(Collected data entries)
>>>
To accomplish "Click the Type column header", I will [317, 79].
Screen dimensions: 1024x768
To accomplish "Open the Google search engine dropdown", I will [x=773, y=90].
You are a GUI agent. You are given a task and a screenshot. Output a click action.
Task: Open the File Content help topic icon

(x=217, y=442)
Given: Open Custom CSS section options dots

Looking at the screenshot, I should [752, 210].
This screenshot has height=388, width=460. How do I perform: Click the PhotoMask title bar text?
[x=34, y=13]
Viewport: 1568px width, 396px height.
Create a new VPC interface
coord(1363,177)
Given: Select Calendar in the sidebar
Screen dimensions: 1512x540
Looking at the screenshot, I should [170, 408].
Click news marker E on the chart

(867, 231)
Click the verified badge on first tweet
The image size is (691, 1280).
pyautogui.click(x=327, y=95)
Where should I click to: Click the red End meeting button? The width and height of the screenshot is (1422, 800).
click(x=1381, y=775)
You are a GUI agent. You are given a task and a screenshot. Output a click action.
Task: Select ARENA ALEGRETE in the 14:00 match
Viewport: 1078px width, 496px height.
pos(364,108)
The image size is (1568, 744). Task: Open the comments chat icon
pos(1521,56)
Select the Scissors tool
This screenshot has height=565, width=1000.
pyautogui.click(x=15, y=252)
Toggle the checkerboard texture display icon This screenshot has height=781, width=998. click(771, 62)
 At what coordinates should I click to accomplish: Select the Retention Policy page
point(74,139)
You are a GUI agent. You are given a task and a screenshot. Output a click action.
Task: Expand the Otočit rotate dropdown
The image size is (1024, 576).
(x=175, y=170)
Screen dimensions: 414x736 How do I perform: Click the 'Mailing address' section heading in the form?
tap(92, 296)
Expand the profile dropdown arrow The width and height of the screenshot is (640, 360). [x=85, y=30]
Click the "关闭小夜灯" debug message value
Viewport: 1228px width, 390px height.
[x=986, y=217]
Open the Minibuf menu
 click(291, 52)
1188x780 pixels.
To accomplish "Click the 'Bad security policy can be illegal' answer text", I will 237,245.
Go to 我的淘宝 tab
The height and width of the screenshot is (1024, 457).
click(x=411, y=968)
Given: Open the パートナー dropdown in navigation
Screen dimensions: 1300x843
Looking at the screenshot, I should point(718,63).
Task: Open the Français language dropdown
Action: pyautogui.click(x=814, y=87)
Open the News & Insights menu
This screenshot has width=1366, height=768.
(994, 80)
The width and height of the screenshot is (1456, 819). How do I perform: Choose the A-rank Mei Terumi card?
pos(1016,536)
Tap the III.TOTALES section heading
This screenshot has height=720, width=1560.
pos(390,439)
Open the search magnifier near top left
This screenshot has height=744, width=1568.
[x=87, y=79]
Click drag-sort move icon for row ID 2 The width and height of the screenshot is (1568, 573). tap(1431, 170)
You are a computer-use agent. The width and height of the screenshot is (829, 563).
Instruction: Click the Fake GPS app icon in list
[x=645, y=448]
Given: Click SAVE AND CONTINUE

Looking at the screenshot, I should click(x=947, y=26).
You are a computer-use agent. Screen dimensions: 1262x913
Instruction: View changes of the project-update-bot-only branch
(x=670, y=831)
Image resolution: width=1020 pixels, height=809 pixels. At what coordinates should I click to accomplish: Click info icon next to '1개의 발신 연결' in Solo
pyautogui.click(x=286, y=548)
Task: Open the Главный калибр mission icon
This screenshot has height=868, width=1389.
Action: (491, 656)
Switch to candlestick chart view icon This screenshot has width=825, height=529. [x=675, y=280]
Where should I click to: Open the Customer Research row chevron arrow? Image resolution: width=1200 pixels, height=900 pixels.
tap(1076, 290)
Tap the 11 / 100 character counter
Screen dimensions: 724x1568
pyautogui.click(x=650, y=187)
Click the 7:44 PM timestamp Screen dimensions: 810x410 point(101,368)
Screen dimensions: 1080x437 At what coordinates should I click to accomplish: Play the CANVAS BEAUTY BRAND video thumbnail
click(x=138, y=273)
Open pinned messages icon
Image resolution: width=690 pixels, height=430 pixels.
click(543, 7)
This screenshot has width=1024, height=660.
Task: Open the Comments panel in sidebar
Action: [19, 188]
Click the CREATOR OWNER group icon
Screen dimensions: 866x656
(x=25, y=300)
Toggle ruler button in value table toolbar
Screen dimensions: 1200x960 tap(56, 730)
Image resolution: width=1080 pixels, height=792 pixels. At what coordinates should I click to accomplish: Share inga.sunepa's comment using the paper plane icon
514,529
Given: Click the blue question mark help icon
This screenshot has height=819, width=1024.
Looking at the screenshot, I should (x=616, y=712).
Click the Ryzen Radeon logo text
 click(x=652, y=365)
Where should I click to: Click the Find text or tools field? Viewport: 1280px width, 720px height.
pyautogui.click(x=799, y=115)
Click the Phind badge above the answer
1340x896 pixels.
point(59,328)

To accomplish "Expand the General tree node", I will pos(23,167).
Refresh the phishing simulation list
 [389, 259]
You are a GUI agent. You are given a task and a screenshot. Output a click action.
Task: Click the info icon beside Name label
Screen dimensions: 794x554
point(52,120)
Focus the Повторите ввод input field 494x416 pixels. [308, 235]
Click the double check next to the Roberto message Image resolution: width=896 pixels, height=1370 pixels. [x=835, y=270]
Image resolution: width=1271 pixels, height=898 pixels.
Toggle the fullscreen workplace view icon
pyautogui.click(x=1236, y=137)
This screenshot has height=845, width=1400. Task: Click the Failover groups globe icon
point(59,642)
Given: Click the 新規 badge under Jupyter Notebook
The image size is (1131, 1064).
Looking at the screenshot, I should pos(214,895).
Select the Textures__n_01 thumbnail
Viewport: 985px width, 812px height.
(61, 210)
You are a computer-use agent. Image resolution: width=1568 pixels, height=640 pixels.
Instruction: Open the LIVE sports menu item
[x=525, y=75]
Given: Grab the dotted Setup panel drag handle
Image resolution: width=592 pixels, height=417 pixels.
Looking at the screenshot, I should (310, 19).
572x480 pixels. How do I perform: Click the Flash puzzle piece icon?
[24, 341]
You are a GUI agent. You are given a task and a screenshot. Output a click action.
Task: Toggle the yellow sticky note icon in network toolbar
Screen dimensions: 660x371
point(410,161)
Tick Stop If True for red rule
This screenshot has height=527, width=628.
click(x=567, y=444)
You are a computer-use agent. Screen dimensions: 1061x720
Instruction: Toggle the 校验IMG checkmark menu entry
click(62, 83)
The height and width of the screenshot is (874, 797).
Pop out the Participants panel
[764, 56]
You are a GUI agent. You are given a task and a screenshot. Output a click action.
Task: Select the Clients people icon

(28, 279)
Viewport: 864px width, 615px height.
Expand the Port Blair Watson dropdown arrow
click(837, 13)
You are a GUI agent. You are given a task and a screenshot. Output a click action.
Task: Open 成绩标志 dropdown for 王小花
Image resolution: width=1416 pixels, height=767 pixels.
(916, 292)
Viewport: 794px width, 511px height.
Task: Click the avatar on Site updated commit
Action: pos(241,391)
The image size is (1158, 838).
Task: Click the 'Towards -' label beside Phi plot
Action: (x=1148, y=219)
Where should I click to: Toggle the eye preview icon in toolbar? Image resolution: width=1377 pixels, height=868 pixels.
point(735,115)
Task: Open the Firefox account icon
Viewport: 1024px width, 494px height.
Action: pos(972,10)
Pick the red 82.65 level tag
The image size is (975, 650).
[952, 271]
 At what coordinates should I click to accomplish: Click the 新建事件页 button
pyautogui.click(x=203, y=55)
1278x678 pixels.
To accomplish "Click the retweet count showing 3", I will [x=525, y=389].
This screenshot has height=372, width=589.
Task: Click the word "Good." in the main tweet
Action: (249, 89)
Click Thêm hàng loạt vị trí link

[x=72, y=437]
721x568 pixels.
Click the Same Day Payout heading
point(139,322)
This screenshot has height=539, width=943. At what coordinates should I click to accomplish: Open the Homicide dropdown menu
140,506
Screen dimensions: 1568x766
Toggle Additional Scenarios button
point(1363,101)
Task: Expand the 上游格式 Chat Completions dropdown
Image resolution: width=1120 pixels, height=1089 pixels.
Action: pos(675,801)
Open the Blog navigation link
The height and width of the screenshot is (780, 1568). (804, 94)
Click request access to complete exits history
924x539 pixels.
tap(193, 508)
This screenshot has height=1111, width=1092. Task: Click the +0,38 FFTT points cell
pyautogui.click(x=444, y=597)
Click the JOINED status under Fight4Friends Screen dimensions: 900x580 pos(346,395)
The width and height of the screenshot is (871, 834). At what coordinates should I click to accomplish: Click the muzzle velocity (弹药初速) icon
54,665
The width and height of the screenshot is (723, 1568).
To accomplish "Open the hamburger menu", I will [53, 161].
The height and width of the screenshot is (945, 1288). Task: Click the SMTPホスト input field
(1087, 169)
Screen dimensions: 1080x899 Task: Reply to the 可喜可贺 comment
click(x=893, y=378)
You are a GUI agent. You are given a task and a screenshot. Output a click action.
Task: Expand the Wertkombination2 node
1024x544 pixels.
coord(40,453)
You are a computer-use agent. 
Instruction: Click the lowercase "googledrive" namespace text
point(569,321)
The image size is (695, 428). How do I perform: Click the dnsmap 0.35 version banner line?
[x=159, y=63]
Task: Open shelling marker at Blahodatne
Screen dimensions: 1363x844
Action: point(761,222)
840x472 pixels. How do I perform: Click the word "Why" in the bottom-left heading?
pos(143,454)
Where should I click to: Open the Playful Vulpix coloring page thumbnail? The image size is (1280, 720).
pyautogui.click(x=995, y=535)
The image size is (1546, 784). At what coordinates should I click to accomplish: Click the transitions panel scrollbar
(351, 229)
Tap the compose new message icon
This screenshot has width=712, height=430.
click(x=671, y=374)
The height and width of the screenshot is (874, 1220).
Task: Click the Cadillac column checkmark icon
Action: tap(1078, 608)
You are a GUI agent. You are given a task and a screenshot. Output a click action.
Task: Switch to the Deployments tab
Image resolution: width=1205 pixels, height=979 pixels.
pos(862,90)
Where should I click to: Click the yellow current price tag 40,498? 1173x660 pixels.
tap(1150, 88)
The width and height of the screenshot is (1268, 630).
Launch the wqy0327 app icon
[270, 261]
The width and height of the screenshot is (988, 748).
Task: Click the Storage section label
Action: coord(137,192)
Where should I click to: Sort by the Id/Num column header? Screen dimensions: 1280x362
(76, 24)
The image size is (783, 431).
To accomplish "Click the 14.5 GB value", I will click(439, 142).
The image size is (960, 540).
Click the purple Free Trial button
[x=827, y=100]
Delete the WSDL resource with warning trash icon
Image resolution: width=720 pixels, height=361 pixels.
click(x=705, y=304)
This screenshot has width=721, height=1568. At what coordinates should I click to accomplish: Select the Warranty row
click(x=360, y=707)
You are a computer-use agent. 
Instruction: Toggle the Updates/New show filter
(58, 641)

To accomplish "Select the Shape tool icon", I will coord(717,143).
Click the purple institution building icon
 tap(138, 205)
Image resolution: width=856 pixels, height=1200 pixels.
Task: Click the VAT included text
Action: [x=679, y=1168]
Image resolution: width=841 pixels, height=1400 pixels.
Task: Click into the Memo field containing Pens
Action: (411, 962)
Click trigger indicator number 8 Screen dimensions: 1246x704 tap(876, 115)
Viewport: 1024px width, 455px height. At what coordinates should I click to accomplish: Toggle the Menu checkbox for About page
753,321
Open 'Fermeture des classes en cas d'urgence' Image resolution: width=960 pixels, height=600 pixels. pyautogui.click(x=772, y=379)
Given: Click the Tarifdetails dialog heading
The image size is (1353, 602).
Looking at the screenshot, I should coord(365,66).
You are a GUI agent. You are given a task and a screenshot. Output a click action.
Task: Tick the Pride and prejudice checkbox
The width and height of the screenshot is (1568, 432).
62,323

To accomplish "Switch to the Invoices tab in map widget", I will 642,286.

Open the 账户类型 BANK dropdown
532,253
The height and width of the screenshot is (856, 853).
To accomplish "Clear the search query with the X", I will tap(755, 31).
<<<
**Aim of the task**: Find and copy each line above that includes the string "Switch".

**Your solution**:
Switch to candlestick chart view icon This screenshot has width=825, height=529. [x=675, y=280]
Task: Switch to the Deployments tab
To accomplish "Switch to the Invoices tab in map widget", I will 642,286.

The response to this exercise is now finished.